▶ Input:

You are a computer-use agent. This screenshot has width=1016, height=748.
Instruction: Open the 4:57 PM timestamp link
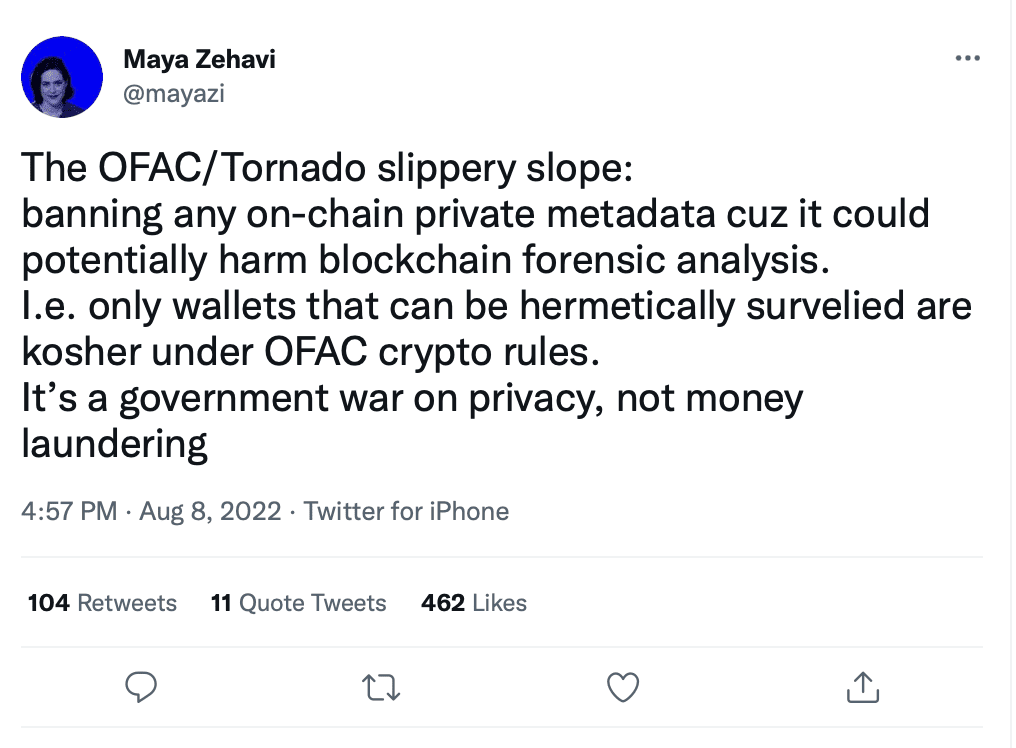click(69, 511)
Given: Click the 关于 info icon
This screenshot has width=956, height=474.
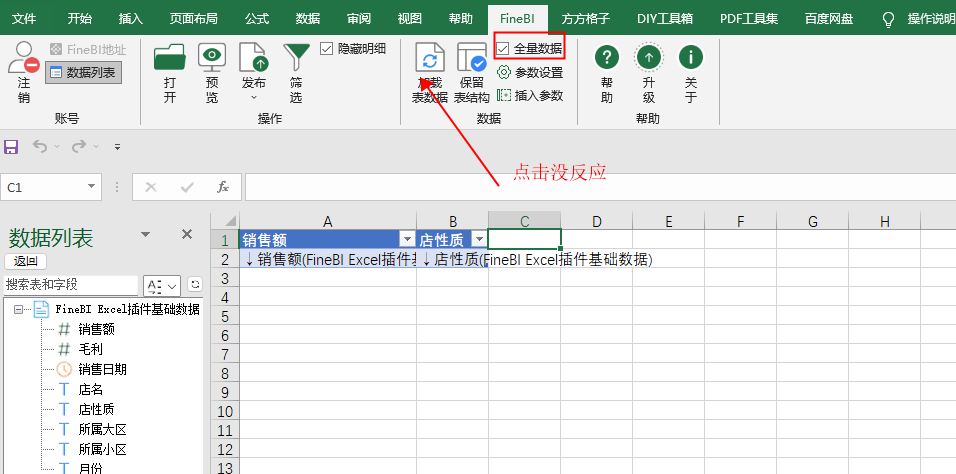Looking at the screenshot, I should pyautogui.click(x=691, y=57).
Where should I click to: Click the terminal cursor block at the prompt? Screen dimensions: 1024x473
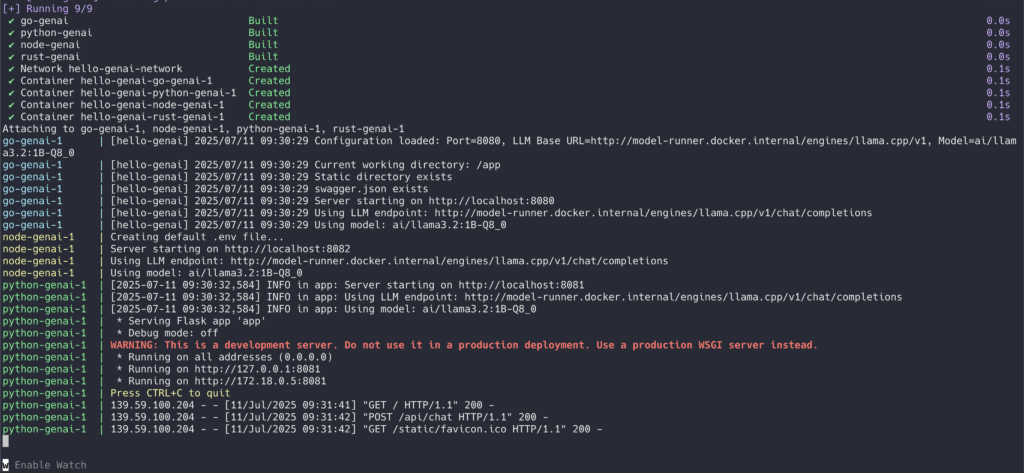point(5,441)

▶ Goal of the exercise:
Leaving the pictures aside, give back all the records exactly as they are.

▶ Answer below:
You are a computer-use agent. This screenshot has width=1016, height=748.
Instruction: Open the 4:57 PM timestamp link
click(69, 511)
Given: Click the 关于 info icon
This screenshot has width=956, height=474.
Looking at the screenshot, I should pyautogui.click(x=691, y=57).
Where should I click to: Click the terminal cursor block at the prompt? Screen dimensions: 1024x473
point(5,441)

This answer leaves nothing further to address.